··· Отрывок текста ···

В гневной, почти злобной мимике лица резко подчеркнут сжатый рот, сжатый до того крепко, что губы фактически не видны — боец заку­сил их «до крови». Столь же резкими линиями очерчен лоб, где верти­кальные складки гнева переходят в насупленные надбровья, образуя фи­зиономическую маску ярости. Скрытое движение микеланджеловского Давида, сила внутреннего спокойствия, выражавшего и готовность к борьбе, и уверенность в ее исходе, это мудрое равновесие образа, пока­занного прежде всего «изнутри», — все это было для мастера XVII века уже недостаточным: «Давид» Бернини знаменовал переход к открытому движению, к новой трактовке скульптурного образа, к стилю, в котором смелая новизна пластических приемов означала вместе с тем утрату мно­гого из созданного Микеланджело и его веком.

Две скульптурные группы Бернини из виллы Боргезе — «Аполлон и Дафна» и «Похищение Прозерпины» — объединены известным паралле­лизмом сюжетов, имеющих в своей основе античные мифы. В каждой из групп изображается борьба двух существ, сопротивление героини ге­рою—нимфы Дафны, убегающей от преследующего ее Аполлона и, чтобы не достаться ему, превращающейся в лавровое дерево, и Прозер­пины, борющейся с завладевшим ею подземным богом Плутоном.

Эти параллельные сюжеты разработаны скульптором с исключитель­ной композиционной и пластической последовательностью и новаторс­кой смелостью.

··· Набор строк ···

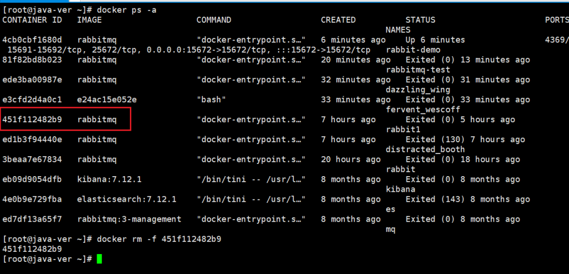The height and width of the screenshot is (274, 569).
Task: Click the rabbitmq:3-management image name
Action: pos(129,220)
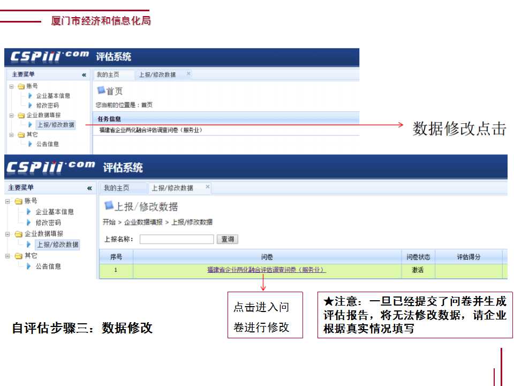
Task: Select 修改密码 in the upper sidebar tree
Action: (x=47, y=106)
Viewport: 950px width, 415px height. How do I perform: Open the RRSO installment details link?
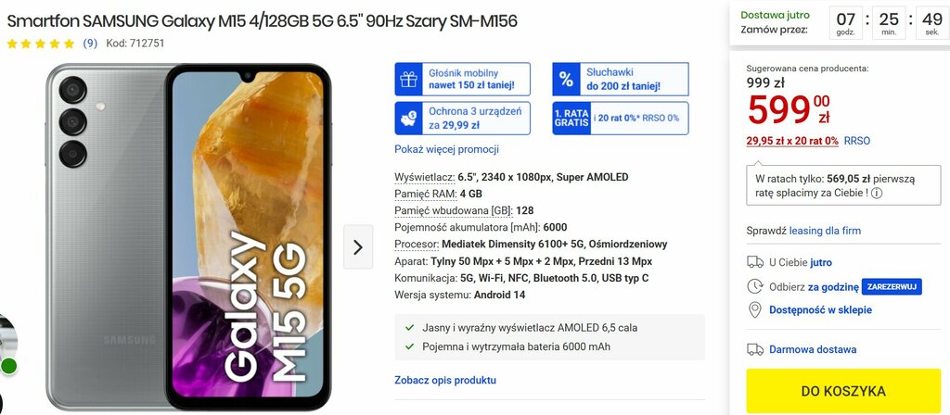(856, 141)
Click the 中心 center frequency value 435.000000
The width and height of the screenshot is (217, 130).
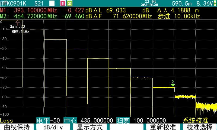[97, 121]
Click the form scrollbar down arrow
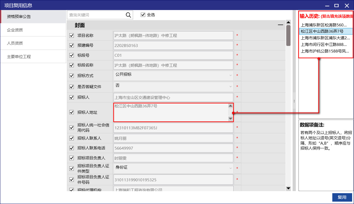Screen dimensions: 354x204 click(288, 188)
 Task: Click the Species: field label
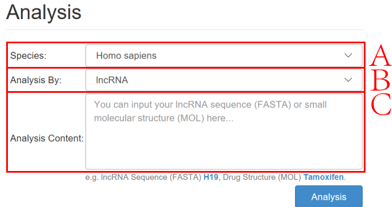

···

Задания
• A. В кого, согласно тексту о Бернини, превращается Дафна, чтобы не достаться Аполлону?
• B. Приведите продолжение текста о Бернини, начав сразу после его последней фразы.
Строки здесь не понадобятся.

Ответы
• A. В лавровое дерево.

• B.
Группа «Аполлон и Дафна» наполнена стремительным движением. Она изображает погоню, бегство, превращение. Композиция группы не просто «динамична» (как динамичны многие скульптурные группы, соз­данные поздней античностью, например фигуры Пергамского ал­таря) — здесь речь идет о сложном, многосоставном и внутренне проти­воречивом движении, облеченном в пластический образ. Аполлон уже настиг Дафну, уже его рука касается стана девушки, но именно в это мгновение обнаруживается тщетность его усилий, тщетность всей стре­мительной погони. Хотя нимфа продолжает свой безнадежный бег, она уже недосягаема, уже началось ее превращение в лавровое дерево — чу­десная «метаморфоза», кладущая конец всей борьбе, всему движению.

В очень компактном и лаконичном по композиции, немногословном по деталям двухфигурном изваянии, в сущности, «рассказан» весь миф об Аполлоне и Дафне — от преследования нимфы влюбленным богом до ее финального превращения в дерево. Зритель как бы присутствует при самом процессе волшебного перехода живого тела в неподвижное расте­ние. Движение двух фигур в стремительном беге осложнено другим дви­жением: если первоначально внимание зрителя привлечено погоней ге­роя за героиней, то непосредственно вслед за этим основным впе­чатлением начинает действовать другое поразительное зрелище —пе­реход рук и ног девушки в покрытые листьями ветви, в ствол и корни. Еще нимфа прекрасна, еще полон страсти к ней юный бог, а из концов ее пальцев уже вырастает побег лавра; ноги, только что двигавшиеся в отчаянном беге, врастают в землю. И вместе с тем девушка, становяща­яся неподвижным деревом, еще полна жизни, все ее существо еще про­никнуто страхом перед преследователем — повернув голову, она видит его совсем близко за собой, и как самый резкий контраст картине «оде­ревенения» зритель видит открытый рот нимфы, испускающий крик мольбы и отчаяния.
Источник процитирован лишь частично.